Y cuando evoco el pasado de nuestro país, no es la añoranza lo que me embarga, sino el temor de que sigamos sin asumirlo, el temor de que además de haber sido víctimas de la historia seamos, encima, víctimas de relatos interesados y falsos que no sólo se utilizan para justificar el pasado, sino que, para colmo, se trata con ellos de condicionarnos el presente y el futuro. Para colocar nuestra pancarta tuvimos que trabajar toda la noche, trasportarla oculta, correr el riesgo de su colocación y, a la postre, su exhibición sólo duró quince minutos, pero mereció la pena. Fue un granito más, por minúsculo que fuese, en la lucha por los derechos civiles y por la dignidad de un país en el que queríamos pasar de súbditos a ciudadanos.

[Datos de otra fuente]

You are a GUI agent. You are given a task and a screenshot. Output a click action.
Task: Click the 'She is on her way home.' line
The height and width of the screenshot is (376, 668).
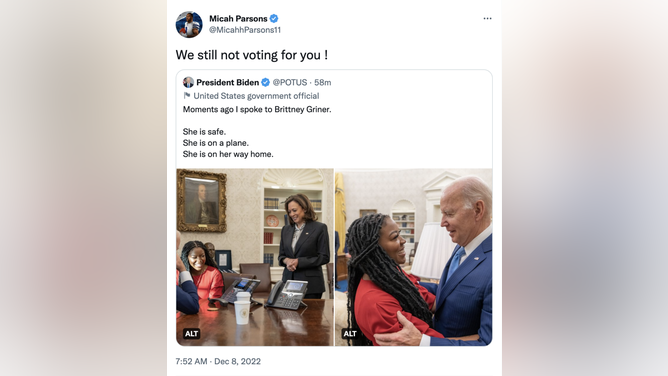pos(228,154)
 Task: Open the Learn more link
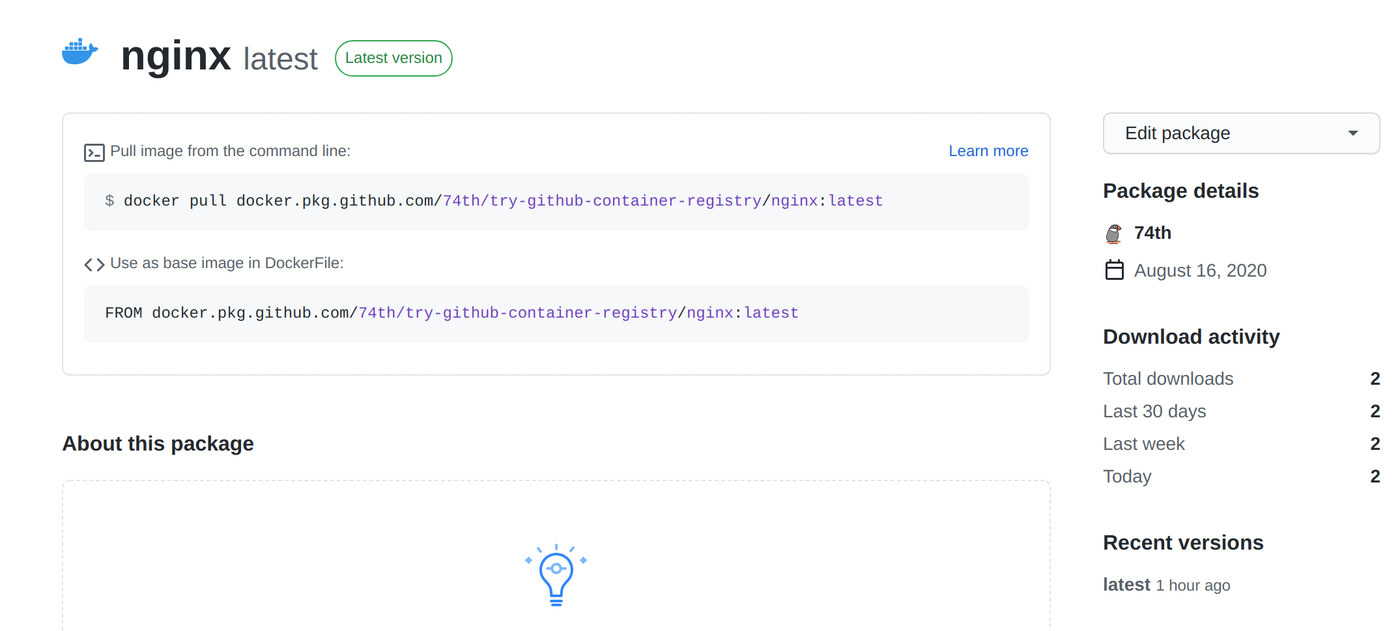988,151
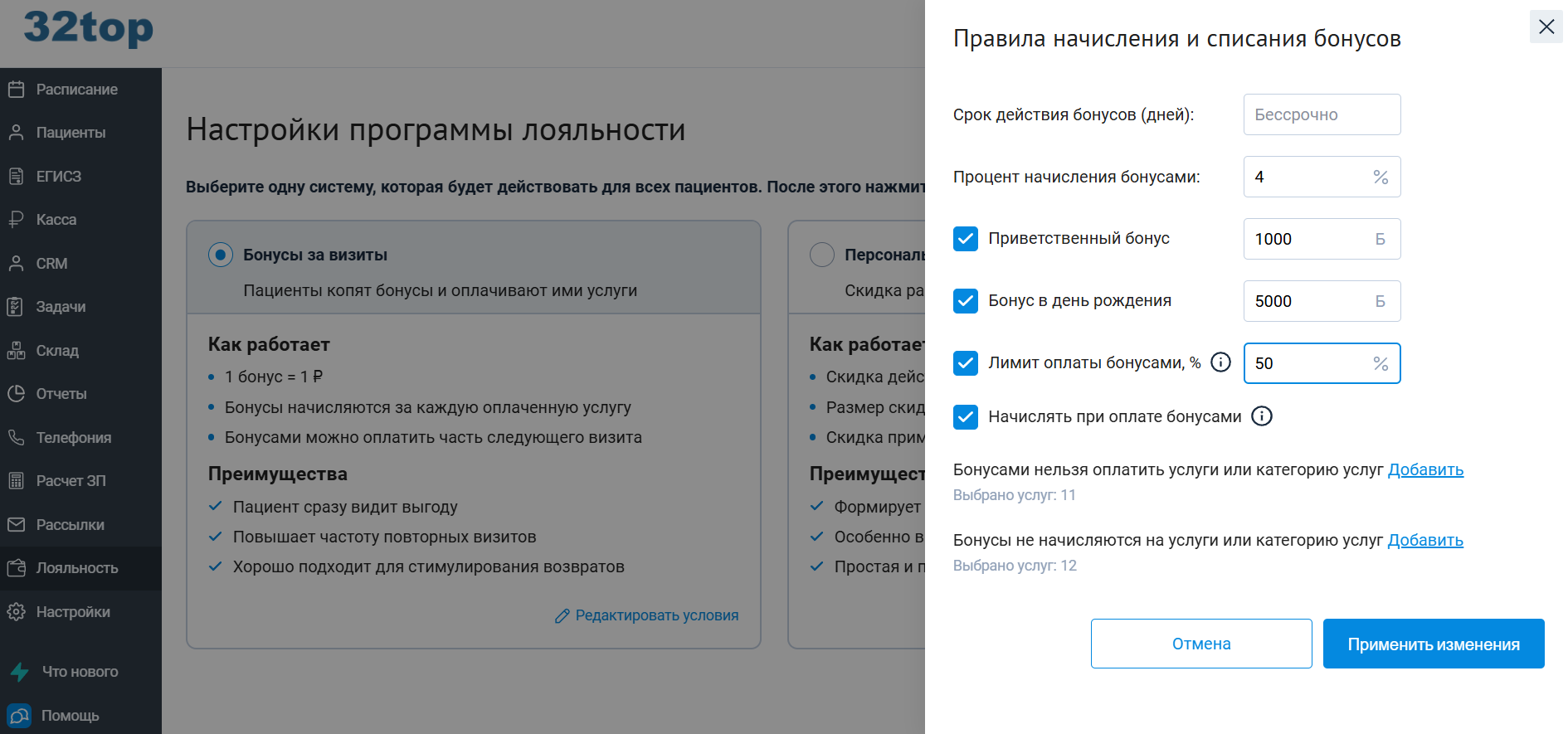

Por eso, cuando recuerdo nuestro reciente pasado me siento obligado a estar atento y activo en el presente. Los derechos civiles se ganan con gran esfuerzo y dificultad y se pierden con extraordinaria rapidez y facilidad. Debemos de aprender de nuestra propia historia, pero para ello es preciso que la conozcamos y la asumamos y no podemos dejar la tarea en manos de otros, sino que todos somos responsables y, sobre todo, cuando llega un año, como el presente, donde vamos a tener la oportunidad de decidir en quién delegamos nuestra representación.